→ **Stored items from a collection**
------------------------
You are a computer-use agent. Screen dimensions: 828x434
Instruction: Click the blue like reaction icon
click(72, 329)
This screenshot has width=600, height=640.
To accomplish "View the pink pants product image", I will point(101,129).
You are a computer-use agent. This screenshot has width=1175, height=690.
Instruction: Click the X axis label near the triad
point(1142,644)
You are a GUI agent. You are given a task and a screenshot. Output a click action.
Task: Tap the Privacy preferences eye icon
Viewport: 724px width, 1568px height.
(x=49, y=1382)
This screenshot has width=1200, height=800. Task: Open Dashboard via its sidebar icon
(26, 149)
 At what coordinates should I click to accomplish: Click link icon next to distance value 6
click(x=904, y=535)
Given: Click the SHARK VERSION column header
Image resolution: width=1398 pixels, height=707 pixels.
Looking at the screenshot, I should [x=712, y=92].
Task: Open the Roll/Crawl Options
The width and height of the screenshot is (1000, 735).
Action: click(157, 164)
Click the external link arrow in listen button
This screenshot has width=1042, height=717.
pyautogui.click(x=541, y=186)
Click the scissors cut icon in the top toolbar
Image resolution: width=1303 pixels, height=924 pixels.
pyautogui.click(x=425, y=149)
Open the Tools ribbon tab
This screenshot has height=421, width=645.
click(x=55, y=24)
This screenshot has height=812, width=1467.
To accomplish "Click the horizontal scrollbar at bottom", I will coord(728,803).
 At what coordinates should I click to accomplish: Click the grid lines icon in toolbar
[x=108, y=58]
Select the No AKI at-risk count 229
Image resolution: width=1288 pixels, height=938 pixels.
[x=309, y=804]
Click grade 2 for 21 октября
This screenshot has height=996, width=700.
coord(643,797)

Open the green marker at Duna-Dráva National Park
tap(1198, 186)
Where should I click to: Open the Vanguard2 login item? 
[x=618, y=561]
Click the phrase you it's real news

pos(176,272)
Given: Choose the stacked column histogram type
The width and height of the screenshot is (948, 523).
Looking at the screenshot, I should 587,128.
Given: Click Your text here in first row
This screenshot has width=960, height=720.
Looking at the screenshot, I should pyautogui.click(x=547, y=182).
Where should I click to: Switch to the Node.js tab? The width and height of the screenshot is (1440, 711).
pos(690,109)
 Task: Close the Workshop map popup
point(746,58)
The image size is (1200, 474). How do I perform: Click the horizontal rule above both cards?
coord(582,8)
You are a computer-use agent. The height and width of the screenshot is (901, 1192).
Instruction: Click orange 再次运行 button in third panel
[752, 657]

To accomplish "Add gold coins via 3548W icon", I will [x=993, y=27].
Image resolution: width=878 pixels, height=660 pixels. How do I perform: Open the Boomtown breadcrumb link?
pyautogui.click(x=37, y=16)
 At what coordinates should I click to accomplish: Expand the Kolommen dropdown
------------------------
→ **AIM OF THE EXERCISE**
Restate the data verbatim through the "Task: Open the Roll/Crawl Options" line.

→ **TASK RESPONSE**
You are a computer-use agent. Screen dimensions: 828x434
Instruction: Click the blue like reaction icon
click(72, 329)
This screenshot has width=600, height=640.
To accomplish "View the pink pants product image", I will point(101,129).
You are a computer-use agent. This screenshot has width=1175, height=690.
Instruction: Click the X axis label near the triad
point(1142,644)
You are a GUI agent. You are given a task and a screenshot. Output a click action.
Task: Tap the Privacy preferences eye icon
Viewport: 724px width, 1568px height.
(x=49, y=1382)
This screenshot has width=1200, height=800. Task: Open Dashboard via its sidebar icon
(26, 149)
 At what coordinates should I click to accomplish: Click link icon next to distance value 6
click(x=904, y=535)
Given: Click the SHARK VERSION column header
Image resolution: width=1398 pixels, height=707 pixels.
Looking at the screenshot, I should [x=712, y=92].
Task: Open the Roll/Crawl Options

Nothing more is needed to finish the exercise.